Excerpt -
************

December 18, 2018

Enabling high quality health professions education is key to ensuring high quality healthcare globally. Educational partnerships between high and low resource settings have been one way to try to advance this goal. The Toronto Addis Ababa Academic Collaboration (TAAAC), an educational partnership between the University of Toronto (UofT) and Addis Ababa University (AAU) is one such partnership. The TAAAC model was designed to help address an urgent need for increased university faculty to teach in the massive expansion of universities in Ethiopia. As TAAAC has developed and expanded, faculty at both institutions have recognized the need to have clarity about the assumptions that underpin this shared work in order to address implicit issues of curriculum ownership, decision-making, control, expertise and funding.

************

Entries provided -
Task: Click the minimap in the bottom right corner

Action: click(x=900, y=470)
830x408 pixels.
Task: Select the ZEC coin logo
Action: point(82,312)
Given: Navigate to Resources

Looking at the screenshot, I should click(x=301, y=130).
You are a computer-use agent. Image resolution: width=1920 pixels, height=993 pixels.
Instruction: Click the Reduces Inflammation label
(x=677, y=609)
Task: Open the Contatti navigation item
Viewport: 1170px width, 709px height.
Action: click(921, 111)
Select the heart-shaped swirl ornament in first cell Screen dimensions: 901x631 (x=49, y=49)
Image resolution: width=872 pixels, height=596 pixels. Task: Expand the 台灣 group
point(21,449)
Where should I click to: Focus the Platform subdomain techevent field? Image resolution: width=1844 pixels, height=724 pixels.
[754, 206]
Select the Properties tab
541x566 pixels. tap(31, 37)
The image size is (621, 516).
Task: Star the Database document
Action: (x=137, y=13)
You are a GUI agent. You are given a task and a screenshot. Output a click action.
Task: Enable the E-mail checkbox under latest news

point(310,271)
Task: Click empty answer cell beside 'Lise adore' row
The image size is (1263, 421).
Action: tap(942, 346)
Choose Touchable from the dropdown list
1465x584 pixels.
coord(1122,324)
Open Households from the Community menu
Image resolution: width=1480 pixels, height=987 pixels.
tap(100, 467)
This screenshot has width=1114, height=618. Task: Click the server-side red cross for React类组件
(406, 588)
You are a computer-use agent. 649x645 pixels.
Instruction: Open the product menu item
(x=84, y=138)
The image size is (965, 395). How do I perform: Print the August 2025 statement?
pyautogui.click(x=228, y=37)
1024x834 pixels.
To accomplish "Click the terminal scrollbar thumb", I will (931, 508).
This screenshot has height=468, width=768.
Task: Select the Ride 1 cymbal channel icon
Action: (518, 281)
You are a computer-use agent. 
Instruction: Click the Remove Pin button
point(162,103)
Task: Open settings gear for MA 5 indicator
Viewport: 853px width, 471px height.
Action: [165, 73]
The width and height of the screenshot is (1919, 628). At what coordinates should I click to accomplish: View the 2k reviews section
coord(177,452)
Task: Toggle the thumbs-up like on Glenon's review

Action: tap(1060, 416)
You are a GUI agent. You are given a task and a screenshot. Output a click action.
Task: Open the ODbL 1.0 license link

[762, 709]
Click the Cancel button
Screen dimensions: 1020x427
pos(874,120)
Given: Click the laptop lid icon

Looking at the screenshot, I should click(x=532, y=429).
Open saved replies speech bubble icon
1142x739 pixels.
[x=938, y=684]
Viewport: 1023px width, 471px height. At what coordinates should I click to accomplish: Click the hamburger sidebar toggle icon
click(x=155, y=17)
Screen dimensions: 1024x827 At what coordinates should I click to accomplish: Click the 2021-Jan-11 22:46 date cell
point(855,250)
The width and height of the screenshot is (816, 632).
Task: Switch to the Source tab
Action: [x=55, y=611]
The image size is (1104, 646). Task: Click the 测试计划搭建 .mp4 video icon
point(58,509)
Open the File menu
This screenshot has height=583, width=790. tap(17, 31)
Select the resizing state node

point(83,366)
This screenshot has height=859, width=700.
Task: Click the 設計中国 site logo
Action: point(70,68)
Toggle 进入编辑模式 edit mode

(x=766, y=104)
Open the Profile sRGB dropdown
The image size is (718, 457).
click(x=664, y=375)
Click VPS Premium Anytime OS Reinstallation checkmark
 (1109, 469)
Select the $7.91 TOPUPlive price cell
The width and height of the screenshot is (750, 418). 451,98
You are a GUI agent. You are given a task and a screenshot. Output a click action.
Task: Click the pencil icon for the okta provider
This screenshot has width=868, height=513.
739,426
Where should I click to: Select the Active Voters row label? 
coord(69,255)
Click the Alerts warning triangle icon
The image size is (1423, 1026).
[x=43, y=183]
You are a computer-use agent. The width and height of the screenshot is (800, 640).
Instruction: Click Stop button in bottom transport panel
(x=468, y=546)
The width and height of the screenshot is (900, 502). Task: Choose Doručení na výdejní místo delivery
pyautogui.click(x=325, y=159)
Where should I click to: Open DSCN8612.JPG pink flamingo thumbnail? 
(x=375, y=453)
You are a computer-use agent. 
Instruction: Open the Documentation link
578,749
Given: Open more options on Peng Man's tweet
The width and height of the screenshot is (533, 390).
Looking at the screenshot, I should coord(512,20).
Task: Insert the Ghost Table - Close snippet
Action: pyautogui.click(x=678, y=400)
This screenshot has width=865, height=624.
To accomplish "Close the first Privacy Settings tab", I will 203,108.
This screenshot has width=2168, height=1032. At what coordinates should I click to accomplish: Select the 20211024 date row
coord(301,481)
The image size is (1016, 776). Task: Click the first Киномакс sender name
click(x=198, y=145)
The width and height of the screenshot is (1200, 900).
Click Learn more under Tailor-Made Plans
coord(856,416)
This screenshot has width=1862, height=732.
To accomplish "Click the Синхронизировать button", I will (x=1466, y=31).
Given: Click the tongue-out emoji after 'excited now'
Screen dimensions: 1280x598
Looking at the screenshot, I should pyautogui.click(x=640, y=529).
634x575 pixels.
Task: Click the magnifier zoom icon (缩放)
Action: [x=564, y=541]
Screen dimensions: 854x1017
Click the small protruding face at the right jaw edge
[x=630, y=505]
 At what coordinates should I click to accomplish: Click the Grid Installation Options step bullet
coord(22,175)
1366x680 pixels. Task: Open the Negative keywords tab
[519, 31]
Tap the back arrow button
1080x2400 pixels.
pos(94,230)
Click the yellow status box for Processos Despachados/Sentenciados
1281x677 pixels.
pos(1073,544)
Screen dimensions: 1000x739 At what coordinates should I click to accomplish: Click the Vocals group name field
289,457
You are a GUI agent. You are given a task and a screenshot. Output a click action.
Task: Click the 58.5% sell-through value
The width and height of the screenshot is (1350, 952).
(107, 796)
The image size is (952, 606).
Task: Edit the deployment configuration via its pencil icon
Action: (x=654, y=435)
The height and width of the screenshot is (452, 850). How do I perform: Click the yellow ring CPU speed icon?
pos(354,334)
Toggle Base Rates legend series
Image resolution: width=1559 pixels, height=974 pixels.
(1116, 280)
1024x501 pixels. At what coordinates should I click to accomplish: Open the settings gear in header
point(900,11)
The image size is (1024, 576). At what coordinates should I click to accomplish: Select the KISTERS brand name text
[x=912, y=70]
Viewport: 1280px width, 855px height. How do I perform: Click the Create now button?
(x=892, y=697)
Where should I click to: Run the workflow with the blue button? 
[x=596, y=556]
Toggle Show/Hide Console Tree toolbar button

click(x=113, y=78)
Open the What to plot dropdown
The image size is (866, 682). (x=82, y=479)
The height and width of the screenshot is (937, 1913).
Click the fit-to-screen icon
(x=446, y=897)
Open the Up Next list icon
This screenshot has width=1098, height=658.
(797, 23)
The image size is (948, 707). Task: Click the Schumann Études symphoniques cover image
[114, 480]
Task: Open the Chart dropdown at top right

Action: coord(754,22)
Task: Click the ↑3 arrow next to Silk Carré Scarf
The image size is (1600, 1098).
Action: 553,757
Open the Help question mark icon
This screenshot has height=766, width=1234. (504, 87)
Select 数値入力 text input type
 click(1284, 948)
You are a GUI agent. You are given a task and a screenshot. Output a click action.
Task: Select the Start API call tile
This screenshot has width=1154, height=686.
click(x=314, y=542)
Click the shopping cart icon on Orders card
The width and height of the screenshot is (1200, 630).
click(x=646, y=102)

************

Extend the text on the Toronto Addis Ababa Academic Collaboration, picking up after its final sentence. The listing plays no part in this work.

Result of the exercise -
Speakers:

Brian Hodges, MD, PhD, FRCPC
Scientist, The Wilson Centre
Professor, Department of Psychiatry, University of Toronto
Executive Vice President, University Health Network

Brian D. Hodges, MD, PhD, FRCPC is Professor in the Faculty of Medicine and at the Ontario Institute for Studies in Education at the University of Toronto; the Richard and Elizabeth Currie Chair in Health Professions Education Research at the Wilson Centre and Executive-Vice President Education and Chief Medical Officer at the University Health Network (Toronto General, Toronto Western, Princess Margaret, Toronto Rehab Hospitals and the Michener Institute). He is a practicing psychiatrist and teacher. His research focuses on assessment, competence, compassion and the future of the health profession. His work has been recognized with the Association of American Medical Colleges Flexner Award (2015) and the Karolinska Institutet Prize for Research in Medical Education (2016).

Clare Pain, MD, FRCPC, D. Sc (Hons)
Associate Professor, Psychotherapies, Humanities and Educational Scholarship, University of Toronto

Clare Pain is an Associate Professor at the Department of Psychiatry, University of Toronto, Director of the Psychological Trauma Program at Mount Sinai Hospital, Toronto. In 2003 she became the co-project director of the Toronto Addis Ababa Psychiatry Project (TAAPP) through which the Department of Psychiatry at UofT assists build capacity and sustainability in the first residency program in Ethiopia. In 2008 due to the success of TAAAC, Addis Ababa University negotiated with UofT through Sarita Verma then Graduate Program Director, an extension of this program known as the Toronto-Addis Ababa Academic Collaboration (TAAAC).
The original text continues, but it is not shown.